Dalam malam aku selalu
merangkul sepi, berkawan dengan kenangan, berharap dapat menghadirkan
ketenangan. Damai, satu kata yang terkandung di dalamnya. Itulah mengapa dulu
aku sangat menyukai malam. Tapi malam tidak lagi semenarik dulu. Dia tidak lagi
menawarkan kedamaian. Dia dingin dan selalu berhasil mencairkan kristal air
mata. Aku tidak suka. Mengapa malam malah menyuguhkan luka?
Dalam malam suaraku selalu
padam, tidak lagi terdengar. Dulu, malam tidak setega ini, dia selalu mampu
membawa obat untuk luka, dia selalu bersahabat dengan imajinasi, dia tidak
pernah sekalipun meninggalkan inspirasi. Sayangnya yang aku tahu, malam tidak
lagi menjadi penikmat rindu.
Pada malam hari, aku mendengar
suara teriakan yang menguasai malam dan menghancurkan sunyi. Lalu kugenggam
kedamaian ini dengan erat agar tak lepas dimakan teriakan malam. Terus
kurapatkan berharap kedamaian malam akan selalu menjadi sahabat terbaikku.
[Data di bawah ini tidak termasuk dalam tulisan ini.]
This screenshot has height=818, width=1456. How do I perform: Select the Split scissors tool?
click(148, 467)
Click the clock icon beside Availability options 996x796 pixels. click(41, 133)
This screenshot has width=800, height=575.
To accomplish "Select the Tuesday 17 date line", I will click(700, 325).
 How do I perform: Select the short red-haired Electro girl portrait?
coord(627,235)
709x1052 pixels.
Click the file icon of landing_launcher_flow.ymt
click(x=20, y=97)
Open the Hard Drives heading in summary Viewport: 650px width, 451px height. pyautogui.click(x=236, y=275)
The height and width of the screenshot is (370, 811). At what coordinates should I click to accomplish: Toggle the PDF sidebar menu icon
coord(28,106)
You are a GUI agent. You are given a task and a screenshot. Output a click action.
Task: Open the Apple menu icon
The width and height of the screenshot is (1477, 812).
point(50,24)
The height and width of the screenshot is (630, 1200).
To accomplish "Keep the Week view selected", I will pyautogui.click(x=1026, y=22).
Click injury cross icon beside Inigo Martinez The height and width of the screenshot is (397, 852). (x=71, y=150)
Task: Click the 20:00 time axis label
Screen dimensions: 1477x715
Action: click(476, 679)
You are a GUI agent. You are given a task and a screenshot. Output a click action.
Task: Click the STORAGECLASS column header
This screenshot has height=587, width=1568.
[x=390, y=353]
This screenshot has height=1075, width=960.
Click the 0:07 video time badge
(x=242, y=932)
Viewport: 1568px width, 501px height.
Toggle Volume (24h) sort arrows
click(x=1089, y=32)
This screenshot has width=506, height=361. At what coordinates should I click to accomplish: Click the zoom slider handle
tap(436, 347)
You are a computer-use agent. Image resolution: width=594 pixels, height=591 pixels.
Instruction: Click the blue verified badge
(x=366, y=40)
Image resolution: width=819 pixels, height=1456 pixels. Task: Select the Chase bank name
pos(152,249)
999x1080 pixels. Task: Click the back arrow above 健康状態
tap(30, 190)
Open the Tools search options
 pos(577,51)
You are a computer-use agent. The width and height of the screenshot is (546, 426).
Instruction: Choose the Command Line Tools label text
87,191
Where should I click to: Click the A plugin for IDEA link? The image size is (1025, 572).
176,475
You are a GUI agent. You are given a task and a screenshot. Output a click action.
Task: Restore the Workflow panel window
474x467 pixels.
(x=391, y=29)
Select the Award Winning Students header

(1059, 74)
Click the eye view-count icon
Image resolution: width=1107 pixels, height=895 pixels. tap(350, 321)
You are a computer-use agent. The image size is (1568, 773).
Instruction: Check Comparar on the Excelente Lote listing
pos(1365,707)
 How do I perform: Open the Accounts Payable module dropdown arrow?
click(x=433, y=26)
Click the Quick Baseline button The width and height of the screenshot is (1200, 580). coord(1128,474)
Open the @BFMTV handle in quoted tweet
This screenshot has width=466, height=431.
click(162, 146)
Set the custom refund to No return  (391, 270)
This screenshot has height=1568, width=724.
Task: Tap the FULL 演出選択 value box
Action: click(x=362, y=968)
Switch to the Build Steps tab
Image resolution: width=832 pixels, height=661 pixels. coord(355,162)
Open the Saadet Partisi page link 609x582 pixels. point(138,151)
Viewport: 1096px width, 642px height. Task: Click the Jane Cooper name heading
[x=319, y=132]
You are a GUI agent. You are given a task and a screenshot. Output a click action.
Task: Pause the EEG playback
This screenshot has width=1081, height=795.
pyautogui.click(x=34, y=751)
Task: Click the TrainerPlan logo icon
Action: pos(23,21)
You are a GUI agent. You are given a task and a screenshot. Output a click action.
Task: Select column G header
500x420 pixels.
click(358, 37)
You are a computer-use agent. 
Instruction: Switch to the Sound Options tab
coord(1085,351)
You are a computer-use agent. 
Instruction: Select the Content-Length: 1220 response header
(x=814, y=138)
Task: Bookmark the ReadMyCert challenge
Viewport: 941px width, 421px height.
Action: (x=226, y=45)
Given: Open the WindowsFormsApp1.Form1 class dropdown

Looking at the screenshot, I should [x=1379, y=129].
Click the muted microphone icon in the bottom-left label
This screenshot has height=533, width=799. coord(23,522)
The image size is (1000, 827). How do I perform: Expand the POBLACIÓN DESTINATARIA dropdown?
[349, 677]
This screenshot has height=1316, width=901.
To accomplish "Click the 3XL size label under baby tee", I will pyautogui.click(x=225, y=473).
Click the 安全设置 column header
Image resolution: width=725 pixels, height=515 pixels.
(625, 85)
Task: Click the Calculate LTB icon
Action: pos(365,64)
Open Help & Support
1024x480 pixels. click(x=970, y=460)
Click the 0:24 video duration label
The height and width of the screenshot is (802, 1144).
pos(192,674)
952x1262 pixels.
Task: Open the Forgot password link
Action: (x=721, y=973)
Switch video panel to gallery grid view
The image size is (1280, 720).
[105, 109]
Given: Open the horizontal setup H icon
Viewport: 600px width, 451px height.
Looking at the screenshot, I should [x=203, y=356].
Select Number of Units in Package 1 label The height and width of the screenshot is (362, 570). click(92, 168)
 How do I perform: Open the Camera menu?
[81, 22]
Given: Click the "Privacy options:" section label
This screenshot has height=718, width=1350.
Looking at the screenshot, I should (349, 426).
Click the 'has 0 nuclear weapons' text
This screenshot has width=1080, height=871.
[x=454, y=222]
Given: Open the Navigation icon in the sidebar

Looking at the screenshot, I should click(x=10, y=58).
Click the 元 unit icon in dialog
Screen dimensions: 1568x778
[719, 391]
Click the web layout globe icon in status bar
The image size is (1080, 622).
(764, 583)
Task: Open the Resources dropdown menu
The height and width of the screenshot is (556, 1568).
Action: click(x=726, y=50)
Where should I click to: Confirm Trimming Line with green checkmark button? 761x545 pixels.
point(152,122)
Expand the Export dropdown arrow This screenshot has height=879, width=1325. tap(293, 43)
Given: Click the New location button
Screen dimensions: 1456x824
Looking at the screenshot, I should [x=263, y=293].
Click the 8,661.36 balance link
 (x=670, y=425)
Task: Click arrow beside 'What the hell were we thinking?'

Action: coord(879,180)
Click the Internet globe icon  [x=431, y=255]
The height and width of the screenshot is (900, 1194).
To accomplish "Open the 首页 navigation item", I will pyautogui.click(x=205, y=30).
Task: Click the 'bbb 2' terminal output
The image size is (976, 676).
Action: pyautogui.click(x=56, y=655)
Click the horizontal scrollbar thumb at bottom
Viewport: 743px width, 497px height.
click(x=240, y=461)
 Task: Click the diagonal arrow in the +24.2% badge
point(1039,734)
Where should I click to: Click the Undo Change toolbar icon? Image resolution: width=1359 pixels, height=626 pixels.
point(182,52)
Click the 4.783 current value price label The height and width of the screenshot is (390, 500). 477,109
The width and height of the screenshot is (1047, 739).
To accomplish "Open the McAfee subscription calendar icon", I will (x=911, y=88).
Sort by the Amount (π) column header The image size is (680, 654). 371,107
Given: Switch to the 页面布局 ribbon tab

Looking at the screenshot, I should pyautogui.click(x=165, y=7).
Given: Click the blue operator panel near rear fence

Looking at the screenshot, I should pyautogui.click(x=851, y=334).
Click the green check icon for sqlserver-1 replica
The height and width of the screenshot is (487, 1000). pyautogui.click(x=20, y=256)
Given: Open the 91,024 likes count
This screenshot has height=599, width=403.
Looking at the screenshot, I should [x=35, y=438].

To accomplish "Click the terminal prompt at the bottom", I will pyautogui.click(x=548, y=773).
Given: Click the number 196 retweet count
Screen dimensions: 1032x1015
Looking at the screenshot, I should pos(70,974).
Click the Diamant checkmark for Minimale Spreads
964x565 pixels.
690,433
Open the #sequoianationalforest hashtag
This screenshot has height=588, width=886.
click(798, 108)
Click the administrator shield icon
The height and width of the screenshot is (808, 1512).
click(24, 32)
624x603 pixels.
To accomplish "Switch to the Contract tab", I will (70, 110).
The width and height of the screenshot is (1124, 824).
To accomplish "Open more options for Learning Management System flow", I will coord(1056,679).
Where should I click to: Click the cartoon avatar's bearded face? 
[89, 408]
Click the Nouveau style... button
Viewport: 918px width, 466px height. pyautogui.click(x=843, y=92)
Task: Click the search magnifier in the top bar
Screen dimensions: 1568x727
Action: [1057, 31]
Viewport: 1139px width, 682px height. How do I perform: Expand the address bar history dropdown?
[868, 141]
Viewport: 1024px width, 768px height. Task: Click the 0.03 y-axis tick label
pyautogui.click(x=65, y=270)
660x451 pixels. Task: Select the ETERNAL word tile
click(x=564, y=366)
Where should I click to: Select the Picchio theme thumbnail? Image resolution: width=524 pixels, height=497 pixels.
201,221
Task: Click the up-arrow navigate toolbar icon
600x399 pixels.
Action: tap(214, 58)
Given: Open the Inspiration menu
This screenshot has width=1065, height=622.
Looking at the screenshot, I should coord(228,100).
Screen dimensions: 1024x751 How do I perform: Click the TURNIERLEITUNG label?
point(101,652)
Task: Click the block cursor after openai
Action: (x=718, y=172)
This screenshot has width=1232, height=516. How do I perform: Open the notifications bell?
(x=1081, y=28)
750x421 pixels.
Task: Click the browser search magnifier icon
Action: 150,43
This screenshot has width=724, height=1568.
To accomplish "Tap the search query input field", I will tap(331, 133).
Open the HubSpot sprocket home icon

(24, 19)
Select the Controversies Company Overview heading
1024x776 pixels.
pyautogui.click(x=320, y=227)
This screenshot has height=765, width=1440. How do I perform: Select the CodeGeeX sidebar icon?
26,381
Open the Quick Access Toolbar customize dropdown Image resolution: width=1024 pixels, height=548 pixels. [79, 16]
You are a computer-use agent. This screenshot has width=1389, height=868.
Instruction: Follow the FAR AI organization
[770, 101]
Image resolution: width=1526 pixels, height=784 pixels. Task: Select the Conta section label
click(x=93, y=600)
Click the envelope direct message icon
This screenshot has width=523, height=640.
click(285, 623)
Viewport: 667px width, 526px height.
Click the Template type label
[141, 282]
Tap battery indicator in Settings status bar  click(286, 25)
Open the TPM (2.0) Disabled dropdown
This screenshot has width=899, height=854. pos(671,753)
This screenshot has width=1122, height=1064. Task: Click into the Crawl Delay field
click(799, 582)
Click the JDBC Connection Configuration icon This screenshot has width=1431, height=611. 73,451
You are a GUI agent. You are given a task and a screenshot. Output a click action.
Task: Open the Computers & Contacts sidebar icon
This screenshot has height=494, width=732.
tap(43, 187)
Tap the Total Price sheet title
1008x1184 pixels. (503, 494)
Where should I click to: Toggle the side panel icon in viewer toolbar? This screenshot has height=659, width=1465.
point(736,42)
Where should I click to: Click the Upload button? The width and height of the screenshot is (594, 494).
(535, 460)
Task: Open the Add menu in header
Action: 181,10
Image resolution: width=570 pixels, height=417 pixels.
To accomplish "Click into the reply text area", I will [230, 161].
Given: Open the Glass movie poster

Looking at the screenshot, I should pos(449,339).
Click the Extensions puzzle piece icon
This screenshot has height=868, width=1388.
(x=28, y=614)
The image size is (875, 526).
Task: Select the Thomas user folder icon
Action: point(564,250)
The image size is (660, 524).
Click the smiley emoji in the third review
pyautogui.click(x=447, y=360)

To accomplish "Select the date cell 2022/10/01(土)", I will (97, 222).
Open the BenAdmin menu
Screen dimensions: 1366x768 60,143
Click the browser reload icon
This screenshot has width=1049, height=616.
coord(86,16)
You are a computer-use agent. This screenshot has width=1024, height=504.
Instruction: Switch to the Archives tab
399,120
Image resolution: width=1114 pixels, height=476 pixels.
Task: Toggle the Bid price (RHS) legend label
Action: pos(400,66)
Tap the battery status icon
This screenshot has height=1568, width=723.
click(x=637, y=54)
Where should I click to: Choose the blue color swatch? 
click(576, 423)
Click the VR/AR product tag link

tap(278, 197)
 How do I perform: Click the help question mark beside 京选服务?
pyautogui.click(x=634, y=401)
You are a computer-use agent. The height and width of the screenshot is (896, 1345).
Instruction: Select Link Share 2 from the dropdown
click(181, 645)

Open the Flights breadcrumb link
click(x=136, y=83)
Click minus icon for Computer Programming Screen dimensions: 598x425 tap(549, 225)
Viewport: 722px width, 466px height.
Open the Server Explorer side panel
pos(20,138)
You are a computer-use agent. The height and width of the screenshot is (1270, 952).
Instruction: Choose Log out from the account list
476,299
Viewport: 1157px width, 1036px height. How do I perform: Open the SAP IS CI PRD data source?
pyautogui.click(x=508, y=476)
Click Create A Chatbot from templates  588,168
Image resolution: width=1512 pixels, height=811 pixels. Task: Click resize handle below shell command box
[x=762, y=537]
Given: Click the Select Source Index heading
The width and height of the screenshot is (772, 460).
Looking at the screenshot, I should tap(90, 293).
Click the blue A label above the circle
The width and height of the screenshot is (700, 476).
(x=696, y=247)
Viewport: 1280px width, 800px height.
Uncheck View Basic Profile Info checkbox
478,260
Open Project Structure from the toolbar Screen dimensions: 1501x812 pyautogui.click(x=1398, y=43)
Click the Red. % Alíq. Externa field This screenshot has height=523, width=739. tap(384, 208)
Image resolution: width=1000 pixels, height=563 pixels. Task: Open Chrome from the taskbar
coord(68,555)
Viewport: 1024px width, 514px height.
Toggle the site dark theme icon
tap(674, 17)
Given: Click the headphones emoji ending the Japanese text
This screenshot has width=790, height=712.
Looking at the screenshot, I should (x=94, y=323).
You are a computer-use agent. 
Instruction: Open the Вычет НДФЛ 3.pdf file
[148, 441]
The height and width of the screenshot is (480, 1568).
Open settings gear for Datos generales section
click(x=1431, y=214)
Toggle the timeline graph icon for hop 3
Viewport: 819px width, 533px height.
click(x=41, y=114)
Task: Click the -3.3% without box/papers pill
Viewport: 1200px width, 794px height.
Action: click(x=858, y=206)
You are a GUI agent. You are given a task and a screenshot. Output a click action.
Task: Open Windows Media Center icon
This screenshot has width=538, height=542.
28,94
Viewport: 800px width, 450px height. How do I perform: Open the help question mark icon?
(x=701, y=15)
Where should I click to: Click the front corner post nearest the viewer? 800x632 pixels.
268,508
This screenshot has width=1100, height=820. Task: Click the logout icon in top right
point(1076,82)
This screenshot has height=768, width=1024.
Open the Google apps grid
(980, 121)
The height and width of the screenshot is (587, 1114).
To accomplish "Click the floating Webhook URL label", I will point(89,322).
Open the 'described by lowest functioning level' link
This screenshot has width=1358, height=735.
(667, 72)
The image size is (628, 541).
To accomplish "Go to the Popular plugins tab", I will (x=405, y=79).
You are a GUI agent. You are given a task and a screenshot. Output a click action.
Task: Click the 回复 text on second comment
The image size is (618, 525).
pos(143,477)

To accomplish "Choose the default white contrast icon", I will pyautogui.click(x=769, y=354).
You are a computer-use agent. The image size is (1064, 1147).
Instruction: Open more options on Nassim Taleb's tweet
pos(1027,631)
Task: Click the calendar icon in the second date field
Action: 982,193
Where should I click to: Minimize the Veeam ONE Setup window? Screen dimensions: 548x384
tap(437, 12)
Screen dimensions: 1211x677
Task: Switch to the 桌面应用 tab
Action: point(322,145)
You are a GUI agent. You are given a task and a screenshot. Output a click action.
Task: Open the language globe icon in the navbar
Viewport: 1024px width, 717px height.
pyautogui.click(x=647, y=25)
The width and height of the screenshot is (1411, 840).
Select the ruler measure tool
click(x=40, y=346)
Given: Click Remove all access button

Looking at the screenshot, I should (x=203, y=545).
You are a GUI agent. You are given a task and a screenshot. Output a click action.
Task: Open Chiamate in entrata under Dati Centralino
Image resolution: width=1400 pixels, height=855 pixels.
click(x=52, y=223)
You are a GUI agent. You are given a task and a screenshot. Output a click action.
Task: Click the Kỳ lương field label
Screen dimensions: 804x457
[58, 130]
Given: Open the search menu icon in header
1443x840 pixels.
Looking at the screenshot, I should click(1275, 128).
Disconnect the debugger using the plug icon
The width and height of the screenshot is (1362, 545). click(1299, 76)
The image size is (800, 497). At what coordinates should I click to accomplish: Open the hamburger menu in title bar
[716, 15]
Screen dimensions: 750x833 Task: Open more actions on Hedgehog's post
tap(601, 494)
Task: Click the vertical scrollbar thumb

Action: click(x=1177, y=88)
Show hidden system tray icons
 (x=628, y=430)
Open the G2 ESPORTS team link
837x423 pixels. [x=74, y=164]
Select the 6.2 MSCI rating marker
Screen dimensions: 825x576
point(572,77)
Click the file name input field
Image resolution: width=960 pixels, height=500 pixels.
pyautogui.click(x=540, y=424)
Sayangnya, damai tak lagi mampu menguasai diriku yang ditemani sepi. Perlahan
dia menghilang bersama cahaya bulan. Sangat gelap, malam telah dikuasai oleh
ego manusia yang mampu menghancurkan kedamaian malam. Dan sekarang aku
mengerti, malam telah menyisakan air matanya. Dalam sepi malam menangis. Dalam
sepi malam merengek. Dalam sepi malam mengais kerinduan. Dalam sepi malam
berharap digantikan oleh cahaya mentari. Sesungguhnya malam tidak pernah
berperasaan, dia tidak pernah sedikitpun menangis atau tenggelam dalam luka.
Aku merapatkan selimutku, mencoba menikmati malam dengan pesonanya yang tak
lagi kukenal. Lalu aku tersenyum untuk menemani air mata malam. Ego manusia
telah menyerang malam yang tenang. Dan kurasa, malam tidak pernah sehampa ini.
Dalam malam suaraku ditelan
rindu, menyisakan harapan untuk sepi yang biasa bersahabat. Dalam malam aku
hanya ingin mendengar, tentang senandung kedamaian yang selalu menghadirkan
tawa, karena malam selalu menyediakan ruang untukku bercerita dalam sepi, membawakan
kotak rahasia yang selalu terkunci, menyimpan gelak tawa diantara deretan rindu
yang tak terbelenggu. Sebelum mereka merampas segalanya, sebelum mereka
mengeluh tentang dinginnya malam yang selalu menusuk, aku ingin berdamai untuk
sunyi yang mengalirkan air matanya. Hanyut dalam pelukan malam yang berusaha
menyertakan ketenangan.
Setelah kusadari teriakan
mereka telah mampu memecahkan kristal air mata malam, lalu pergi kemana kedamaian malam yang selalu bersahabat?